▸ **Instructions for the task**
Look through the data below and work out how many lines contain the string "computer". Give the number alone.

▸ **Information supplied**
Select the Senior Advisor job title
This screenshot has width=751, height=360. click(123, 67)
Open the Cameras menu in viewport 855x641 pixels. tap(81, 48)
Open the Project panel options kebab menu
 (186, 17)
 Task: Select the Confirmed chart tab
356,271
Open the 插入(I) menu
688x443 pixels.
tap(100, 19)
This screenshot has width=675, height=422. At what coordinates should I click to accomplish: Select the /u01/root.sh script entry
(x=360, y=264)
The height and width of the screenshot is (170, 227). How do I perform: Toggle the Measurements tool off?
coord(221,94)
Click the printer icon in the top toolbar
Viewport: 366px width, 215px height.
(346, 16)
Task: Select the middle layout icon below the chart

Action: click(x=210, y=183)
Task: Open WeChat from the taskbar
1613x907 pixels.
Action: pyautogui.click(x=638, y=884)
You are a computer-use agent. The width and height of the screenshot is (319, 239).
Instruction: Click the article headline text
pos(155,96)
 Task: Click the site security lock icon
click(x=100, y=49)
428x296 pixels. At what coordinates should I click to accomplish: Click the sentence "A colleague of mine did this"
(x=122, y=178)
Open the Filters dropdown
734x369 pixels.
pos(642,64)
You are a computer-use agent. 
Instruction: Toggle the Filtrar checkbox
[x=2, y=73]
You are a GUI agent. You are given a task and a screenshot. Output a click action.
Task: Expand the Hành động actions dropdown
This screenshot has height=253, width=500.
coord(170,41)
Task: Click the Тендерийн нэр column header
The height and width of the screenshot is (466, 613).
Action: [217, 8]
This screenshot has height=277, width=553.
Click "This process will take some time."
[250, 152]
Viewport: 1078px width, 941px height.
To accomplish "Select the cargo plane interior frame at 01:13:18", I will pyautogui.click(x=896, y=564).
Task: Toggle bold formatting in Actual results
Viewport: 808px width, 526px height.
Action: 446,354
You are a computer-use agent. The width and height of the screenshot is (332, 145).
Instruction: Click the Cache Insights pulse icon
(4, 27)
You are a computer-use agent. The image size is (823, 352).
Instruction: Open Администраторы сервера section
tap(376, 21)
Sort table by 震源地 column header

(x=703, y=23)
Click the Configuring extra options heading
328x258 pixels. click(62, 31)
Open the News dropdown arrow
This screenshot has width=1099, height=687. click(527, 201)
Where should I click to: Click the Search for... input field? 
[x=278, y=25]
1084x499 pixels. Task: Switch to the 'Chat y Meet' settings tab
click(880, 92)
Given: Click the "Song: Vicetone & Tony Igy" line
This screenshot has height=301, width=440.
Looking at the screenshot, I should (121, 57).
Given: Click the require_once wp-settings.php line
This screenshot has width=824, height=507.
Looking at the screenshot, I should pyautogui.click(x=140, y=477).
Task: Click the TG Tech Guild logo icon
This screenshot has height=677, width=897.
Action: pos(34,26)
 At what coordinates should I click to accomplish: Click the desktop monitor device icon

▸ **Result**
4